BALANÇO DE 2005

 

 

No domínio dos programas culturais de ficção a expectativa criada com “João  Semana” foi sendo paulatinamente frustrada até chegar a “Pedro e Inês”, que não passou de uma prolongada sensaboria.

Teria sido melhor investir o dinheiro assim gasto, em programas assumidamente culturais, em vez de séries dispendiosas como estas e é com tristeza que o afirmo.

A transmissão da telenovela nacional “Ninguém como tu” teve vários aspectos positivos como um bom desempenho de actores, português correcto, uma imagem positiva de Lisboa e Almada, cenas que apelam para o civismo ( pessoas a reciclarem lixo), transmissão de bons hábitos alimentares (comer fruta), preocupação ética ( critica à ostentação de riqueza e estatuto social e ao pouco escrúpulo na busca de determinados objectivos). Mas também exibiu um enredo culturalmente pobre, sem contexto histórico - político, com algumas cenas de sexo implícito.

Embora possa ter tido algum apelo viciante, como aliás todas as telenovelas, foi agradável ver uma telenovela “made in Portugal” com bons actores portugueses, a falarem português, com boa música portuguesa e com imagens da nossa terra. Seria desejável que tais telenovelas contribuíssem para aumentar o nível cultural do povo português, através de enredos mais ricos do ponto de vista cultural/histórico/político.

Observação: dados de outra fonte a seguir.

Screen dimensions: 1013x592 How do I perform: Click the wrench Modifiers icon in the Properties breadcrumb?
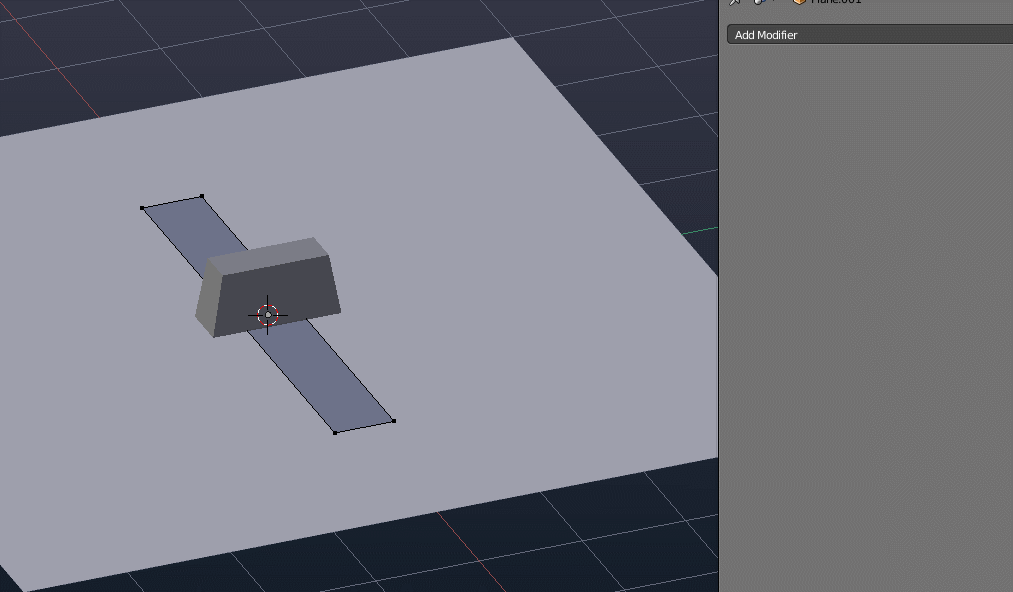[757, 3]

 Mas acabou por ser o género de Informação o que claramente marcou o ano agora a findar.  Tivemos que assistir a duas campanhas eleitorais, uma legislativa outra  autárquica, e à ante visão da presidencial, que quase banalizaram o discurso político, dado que os partidos monopolizam excessivamente o espaço público, como é reconhecido por analistas nacionais e estrangeiros. Houve excessivo espectáculo mediático que afectou a imagem do regime e inquietou o cidadão corrente.

O mesmo excesso continuou com a transmissão dos devastadores incêndios no verão, sugerindo que a TV se especializou na transmissão do horror. Mas ao fazê-lo passa ao lado dos verdadeiros problemas da sociedade, como também sucedeu com a transmissão das violentas confrontações de Outubro/Novembro em França.

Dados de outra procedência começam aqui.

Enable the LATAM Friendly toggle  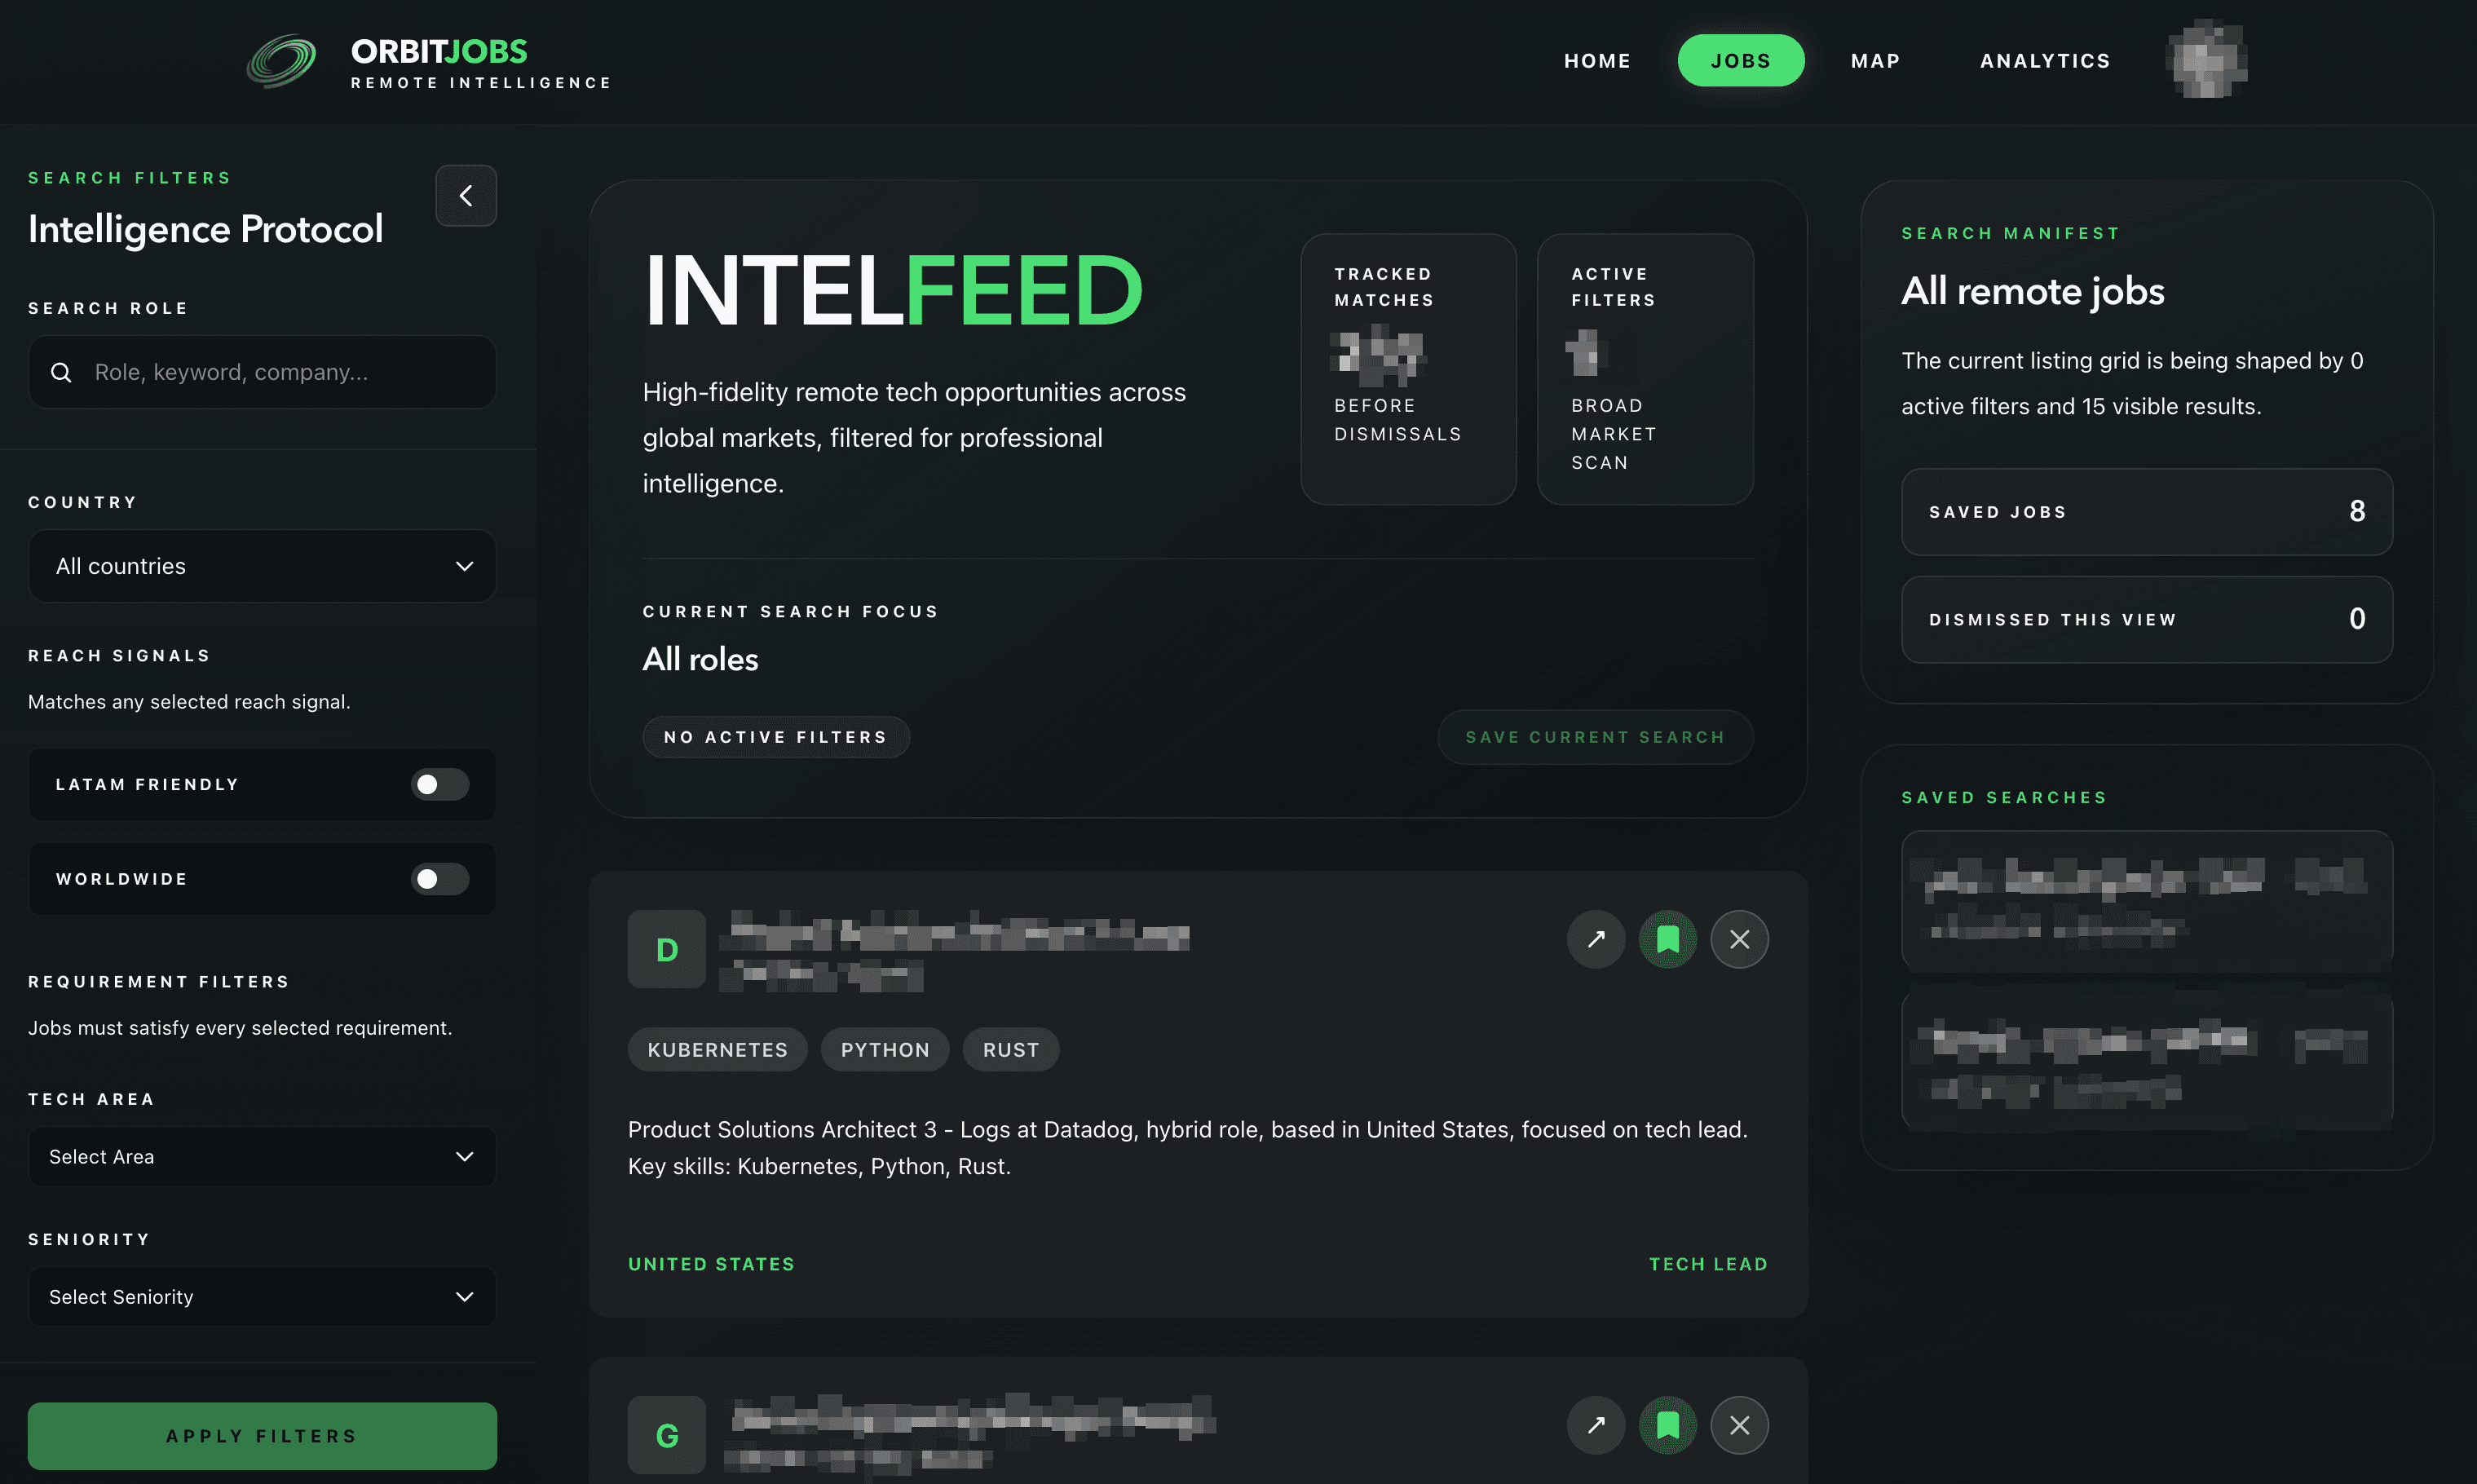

A TV poderia, e deveria, ajudar a identificar as causas de tão angustiantes situações, e propor soluções.

Em Fevereiro escrevi para esta coluna a crónica “Austeridade”, propondo uma atitude cautelosa dos consumidores face à grave crise que vivemos. Infelizmente as apreensões aí manifestadas tinham todo o fundamento, porque no fim do ano os portugueses são os mais endividados da Europa (140%) e já recebemos uma advertência da UE.

Uma nota optimista foi assistirmos, para o final do ano, a um reajustamento da programação da TVI num sentido menos populista que levará a uma reabilitação da sua imagem de marca, o que é de louvar no Canal 4 que nem sempre exibe a dignidade a que os seus telespectadores têm direito.

 Outra nota positiva foi o do interesse suscitado pelo sucessor de João Paulo II. O novo Papa congregou multidões entusiasmadas, como oportunamente assinalámos.

E num ano demasiado carregado com sinais negativos, Bento XVI com as suas intervenções sensatas e cheias de fé, ainda é o  sinal positivo de esperança de que o Mundo tanto necessita.